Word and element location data

----

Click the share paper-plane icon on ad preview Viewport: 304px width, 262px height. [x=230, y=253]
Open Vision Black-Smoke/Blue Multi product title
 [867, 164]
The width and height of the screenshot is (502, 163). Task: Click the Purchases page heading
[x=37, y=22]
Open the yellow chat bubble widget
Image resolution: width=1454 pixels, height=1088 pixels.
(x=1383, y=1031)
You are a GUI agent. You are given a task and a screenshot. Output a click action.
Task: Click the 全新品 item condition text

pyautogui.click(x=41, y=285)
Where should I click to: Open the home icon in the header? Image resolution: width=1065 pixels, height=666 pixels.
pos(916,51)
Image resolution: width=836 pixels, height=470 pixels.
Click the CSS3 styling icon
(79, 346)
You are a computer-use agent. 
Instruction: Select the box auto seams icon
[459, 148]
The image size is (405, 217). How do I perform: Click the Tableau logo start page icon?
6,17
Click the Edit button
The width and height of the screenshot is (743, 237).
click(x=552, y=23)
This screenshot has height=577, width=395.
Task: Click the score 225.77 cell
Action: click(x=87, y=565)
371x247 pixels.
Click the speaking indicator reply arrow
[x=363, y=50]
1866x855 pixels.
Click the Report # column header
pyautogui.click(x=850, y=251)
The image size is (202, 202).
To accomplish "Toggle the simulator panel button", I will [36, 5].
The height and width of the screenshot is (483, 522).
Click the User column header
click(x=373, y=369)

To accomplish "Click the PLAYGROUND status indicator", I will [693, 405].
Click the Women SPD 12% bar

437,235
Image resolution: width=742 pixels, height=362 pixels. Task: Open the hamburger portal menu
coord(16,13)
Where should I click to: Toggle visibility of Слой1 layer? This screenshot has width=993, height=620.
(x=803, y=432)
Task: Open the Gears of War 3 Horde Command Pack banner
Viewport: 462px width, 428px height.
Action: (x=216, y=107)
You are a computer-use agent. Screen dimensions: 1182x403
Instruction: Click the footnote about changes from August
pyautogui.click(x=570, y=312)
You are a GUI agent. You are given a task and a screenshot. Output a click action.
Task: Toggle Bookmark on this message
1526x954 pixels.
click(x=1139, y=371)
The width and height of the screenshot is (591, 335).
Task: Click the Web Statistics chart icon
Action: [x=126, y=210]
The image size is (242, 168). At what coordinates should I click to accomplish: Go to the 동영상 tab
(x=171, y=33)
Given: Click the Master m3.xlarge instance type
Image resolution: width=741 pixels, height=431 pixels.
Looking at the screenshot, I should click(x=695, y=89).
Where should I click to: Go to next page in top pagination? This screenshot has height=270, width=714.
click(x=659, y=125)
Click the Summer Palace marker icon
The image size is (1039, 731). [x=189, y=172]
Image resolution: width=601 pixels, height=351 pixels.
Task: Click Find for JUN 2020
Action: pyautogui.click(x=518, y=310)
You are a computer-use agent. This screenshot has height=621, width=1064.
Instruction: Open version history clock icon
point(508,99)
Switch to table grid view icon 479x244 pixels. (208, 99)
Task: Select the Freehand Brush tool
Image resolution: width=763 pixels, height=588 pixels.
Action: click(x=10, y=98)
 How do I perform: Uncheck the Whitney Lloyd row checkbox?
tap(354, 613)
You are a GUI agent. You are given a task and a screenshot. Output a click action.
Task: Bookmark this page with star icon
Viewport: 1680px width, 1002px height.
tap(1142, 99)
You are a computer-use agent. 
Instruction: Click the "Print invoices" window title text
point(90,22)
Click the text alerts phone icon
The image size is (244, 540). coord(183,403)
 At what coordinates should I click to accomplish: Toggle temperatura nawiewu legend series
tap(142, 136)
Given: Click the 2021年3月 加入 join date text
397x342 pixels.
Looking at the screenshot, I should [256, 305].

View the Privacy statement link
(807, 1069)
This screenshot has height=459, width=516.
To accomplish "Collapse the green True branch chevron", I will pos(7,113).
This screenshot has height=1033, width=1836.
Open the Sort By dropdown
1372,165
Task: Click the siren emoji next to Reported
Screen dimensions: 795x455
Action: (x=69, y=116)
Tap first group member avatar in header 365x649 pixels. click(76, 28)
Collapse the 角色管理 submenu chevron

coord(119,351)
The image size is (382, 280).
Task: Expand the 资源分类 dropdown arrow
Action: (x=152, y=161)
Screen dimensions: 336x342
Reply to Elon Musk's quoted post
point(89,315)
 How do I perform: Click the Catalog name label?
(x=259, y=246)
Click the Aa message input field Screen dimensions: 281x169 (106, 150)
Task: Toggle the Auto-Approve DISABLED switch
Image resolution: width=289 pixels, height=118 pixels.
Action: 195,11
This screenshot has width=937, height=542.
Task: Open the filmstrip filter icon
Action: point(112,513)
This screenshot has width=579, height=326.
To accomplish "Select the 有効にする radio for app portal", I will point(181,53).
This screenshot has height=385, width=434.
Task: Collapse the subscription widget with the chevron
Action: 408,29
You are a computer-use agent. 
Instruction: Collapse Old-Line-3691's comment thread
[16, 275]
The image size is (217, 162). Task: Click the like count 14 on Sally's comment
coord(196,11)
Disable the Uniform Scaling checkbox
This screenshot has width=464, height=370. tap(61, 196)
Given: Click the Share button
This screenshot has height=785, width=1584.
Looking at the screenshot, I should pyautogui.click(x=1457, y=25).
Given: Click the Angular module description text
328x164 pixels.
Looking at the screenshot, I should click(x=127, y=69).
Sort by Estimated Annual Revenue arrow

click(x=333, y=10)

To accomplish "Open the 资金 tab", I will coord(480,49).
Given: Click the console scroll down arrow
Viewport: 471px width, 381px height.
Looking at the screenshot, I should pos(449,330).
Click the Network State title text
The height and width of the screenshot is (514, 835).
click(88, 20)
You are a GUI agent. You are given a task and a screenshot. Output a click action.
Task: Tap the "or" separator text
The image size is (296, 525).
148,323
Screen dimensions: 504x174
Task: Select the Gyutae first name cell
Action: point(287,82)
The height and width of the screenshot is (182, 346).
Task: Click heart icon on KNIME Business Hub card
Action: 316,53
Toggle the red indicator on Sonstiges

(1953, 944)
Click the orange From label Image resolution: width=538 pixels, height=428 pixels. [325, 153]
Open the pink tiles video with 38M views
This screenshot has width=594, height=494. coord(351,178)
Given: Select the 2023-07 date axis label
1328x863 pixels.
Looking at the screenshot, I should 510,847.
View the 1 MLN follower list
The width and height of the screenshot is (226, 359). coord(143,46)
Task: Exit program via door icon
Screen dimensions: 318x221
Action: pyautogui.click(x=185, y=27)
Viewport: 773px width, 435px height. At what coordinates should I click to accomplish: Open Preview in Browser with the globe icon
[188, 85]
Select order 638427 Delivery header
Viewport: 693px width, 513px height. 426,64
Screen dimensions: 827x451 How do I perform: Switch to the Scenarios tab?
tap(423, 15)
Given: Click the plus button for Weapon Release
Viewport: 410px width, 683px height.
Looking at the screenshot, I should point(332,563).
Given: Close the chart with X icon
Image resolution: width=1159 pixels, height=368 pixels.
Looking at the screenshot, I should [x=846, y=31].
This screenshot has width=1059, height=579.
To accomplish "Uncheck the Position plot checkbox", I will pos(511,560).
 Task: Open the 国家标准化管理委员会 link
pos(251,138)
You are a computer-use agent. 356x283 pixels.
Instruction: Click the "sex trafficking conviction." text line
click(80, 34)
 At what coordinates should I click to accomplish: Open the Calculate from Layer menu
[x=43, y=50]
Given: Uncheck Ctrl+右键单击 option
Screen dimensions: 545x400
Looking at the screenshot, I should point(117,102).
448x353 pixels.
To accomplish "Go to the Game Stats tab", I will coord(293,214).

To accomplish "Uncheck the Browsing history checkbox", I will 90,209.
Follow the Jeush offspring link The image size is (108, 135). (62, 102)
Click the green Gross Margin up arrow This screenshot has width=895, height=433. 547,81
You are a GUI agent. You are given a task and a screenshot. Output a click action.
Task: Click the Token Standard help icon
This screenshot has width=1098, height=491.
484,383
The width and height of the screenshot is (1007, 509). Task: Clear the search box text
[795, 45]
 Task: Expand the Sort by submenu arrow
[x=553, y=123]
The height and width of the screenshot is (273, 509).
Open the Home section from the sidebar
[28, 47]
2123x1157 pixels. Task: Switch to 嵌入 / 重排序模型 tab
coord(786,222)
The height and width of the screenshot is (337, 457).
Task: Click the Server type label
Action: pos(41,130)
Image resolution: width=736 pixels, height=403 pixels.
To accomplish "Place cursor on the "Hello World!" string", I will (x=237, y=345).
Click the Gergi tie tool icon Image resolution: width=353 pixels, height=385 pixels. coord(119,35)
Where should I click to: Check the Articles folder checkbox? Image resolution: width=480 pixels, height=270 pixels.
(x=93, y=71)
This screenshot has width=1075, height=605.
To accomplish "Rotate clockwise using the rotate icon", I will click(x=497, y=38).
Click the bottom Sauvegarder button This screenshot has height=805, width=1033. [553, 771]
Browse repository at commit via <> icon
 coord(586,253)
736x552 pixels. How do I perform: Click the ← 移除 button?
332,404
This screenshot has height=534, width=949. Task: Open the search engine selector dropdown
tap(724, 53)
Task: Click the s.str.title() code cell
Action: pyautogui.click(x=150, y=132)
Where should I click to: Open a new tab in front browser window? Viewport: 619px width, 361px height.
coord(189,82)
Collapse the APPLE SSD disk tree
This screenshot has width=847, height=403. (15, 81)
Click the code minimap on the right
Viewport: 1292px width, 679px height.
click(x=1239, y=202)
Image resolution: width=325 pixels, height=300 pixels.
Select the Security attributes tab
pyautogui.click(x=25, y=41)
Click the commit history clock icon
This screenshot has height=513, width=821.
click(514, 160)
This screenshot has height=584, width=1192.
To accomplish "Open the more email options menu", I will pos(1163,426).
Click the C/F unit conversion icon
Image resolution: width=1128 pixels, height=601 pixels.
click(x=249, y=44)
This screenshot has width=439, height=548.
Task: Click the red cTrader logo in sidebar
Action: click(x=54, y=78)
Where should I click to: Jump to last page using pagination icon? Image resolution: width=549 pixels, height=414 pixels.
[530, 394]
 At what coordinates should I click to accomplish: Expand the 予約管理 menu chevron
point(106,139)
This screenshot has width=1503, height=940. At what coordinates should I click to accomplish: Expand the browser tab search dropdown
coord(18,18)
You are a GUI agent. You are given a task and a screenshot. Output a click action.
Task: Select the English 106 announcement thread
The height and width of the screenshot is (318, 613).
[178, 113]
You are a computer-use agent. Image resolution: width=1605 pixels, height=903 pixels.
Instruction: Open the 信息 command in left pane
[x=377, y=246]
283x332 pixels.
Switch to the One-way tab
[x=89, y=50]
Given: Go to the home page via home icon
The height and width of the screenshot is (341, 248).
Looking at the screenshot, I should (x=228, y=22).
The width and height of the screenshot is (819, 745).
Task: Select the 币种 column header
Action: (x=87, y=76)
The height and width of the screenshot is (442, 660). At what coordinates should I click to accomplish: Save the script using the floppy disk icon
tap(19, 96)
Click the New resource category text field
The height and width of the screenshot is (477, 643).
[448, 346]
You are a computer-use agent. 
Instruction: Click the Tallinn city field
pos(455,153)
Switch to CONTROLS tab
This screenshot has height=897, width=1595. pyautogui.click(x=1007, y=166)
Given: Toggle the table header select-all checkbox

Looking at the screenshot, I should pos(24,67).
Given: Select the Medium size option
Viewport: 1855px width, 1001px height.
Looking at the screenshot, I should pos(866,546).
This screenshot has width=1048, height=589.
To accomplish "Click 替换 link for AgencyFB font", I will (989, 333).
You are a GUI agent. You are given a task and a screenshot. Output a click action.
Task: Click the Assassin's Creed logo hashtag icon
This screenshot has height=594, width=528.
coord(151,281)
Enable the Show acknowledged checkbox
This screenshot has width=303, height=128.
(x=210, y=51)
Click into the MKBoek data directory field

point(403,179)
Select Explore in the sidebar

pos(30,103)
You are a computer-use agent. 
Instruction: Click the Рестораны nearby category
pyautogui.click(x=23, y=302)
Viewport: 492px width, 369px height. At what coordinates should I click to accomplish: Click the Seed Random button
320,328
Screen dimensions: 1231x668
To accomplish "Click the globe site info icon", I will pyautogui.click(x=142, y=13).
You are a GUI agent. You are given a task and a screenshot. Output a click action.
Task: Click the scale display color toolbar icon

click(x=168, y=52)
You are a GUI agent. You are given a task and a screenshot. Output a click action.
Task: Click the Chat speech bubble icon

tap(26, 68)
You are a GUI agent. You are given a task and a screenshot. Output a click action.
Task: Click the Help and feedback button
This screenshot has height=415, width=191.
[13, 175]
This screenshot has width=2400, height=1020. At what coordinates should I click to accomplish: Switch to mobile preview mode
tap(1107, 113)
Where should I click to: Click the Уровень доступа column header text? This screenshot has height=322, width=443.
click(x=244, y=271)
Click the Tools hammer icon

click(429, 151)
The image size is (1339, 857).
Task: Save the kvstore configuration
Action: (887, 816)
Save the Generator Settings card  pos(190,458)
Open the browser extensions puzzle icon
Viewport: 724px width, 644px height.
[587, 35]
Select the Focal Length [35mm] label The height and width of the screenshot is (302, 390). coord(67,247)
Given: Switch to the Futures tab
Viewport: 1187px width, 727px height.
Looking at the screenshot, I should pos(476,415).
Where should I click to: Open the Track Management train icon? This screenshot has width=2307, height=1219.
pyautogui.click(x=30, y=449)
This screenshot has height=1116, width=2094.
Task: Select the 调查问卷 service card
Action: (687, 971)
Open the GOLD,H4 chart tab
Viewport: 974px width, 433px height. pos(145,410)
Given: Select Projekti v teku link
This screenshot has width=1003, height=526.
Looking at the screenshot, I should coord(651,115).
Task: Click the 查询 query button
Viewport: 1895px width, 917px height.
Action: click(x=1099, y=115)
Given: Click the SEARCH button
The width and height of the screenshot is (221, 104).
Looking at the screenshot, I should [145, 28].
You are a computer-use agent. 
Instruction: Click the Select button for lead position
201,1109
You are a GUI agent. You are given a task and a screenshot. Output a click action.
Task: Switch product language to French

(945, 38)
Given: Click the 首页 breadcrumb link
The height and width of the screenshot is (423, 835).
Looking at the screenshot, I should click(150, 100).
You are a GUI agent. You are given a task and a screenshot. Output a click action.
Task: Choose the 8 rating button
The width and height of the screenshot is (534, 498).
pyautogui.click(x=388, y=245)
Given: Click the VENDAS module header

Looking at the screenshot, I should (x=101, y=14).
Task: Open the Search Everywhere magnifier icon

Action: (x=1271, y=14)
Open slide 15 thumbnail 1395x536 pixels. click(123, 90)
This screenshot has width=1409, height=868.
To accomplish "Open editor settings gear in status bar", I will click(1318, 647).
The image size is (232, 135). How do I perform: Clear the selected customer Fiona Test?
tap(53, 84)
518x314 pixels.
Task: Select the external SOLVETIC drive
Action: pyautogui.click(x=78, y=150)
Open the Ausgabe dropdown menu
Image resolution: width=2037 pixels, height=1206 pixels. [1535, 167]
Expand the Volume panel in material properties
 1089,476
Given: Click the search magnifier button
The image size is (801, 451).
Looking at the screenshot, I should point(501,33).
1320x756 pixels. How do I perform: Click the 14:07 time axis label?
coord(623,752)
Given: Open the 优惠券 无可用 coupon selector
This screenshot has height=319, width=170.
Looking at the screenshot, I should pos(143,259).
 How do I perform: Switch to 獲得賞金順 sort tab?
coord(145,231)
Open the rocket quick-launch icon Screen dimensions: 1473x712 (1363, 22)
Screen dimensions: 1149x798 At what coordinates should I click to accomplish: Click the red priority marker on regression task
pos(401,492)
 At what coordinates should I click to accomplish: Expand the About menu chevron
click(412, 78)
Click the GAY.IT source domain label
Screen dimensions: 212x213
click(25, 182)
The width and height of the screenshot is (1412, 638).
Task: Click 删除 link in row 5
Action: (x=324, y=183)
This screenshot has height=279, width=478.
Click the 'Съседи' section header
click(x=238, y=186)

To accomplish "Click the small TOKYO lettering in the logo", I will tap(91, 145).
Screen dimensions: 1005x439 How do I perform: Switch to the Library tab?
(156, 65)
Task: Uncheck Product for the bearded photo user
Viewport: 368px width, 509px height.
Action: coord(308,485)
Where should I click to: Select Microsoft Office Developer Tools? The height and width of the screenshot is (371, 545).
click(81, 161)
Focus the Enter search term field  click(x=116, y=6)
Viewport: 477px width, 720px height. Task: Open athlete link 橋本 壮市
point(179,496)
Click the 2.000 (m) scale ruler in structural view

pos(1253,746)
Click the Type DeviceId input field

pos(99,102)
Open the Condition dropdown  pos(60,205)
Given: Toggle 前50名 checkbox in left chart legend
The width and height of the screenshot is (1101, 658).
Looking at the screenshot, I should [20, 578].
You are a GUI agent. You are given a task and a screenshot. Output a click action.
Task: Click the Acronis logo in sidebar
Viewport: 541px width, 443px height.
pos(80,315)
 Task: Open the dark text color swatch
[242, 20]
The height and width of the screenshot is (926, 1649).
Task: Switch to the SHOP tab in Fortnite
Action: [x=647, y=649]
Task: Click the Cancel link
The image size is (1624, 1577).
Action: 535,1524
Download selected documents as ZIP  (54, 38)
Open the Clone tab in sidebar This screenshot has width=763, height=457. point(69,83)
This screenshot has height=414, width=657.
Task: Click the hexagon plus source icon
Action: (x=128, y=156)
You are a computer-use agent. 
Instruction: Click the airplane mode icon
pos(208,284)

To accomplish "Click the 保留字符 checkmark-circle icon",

----

### WHAT IS EXPECTED
Rewrite the listing from its first line through the line with "pyautogui.click(x=570, y=312)", swapping "column header" for "column heading" and leaving everything else as it is.

### SOLUTION BELOW
Click the share paper-plane icon on ad preview Viewport: 304px width, 262px height. [x=230, y=253]
Open Vision Black-Smoke/Blue Multi product title
 [867, 164]
The width and height of the screenshot is (502, 163). Task: Click the Purchases page heading
[x=37, y=22]
Open the yellow chat bubble widget
Image resolution: width=1454 pixels, height=1088 pixels.
(x=1383, y=1031)
You are a GUI agent. You are given a task and a screenshot. Output a click action.
Task: Click the 全新品 item condition text

pyautogui.click(x=41, y=285)
Where should I click to: Open the home icon in the header? Image resolution: width=1065 pixels, height=666 pixels.
pos(916,51)
Image resolution: width=836 pixels, height=470 pixels.
Click the CSS3 styling icon
(79, 346)
You are a computer-use agent. 
Instruction: Select the box auto seams icon
[459, 148]
The image size is (405, 217). How do I perform: Click the Tableau logo start page icon?
6,17
Click the Edit button
The width and height of the screenshot is (743, 237).
click(x=552, y=23)
This screenshot has height=577, width=395.
Task: Click the score 225.77 cell
Action: click(x=87, y=565)
371x247 pixels.
Click the speaking indicator reply arrow
[x=363, y=50]
1866x855 pixels.
Click the Report # column heading
pyautogui.click(x=850, y=251)
The image size is (202, 202).
To accomplish "Toggle the simulator panel button", I will [36, 5].
The height and width of the screenshot is (483, 522).
Click the User column heading
click(x=373, y=369)

To accomplish "Click the PLAYGROUND status indicator", I will [693, 405].
Click the Women SPD 12% bar

437,235
Image resolution: width=742 pixels, height=362 pixels. Task: Open the hamburger portal menu
coord(16,13)
Where should I click to: Toggle visibility of Слой1 layer? This screenshot has width=993, height=620.
(x=803, y=432)
Task: Open the Gears of War 3 Horde Command Pack banner
Viewport: 462px width, 428px height.
Action: (x=216, y=107)
You are a computer-use agent. Screen dimensions: 1182x403
Instruction: Click the footnote about changes from August
pyautogui.click(x=570, y=312)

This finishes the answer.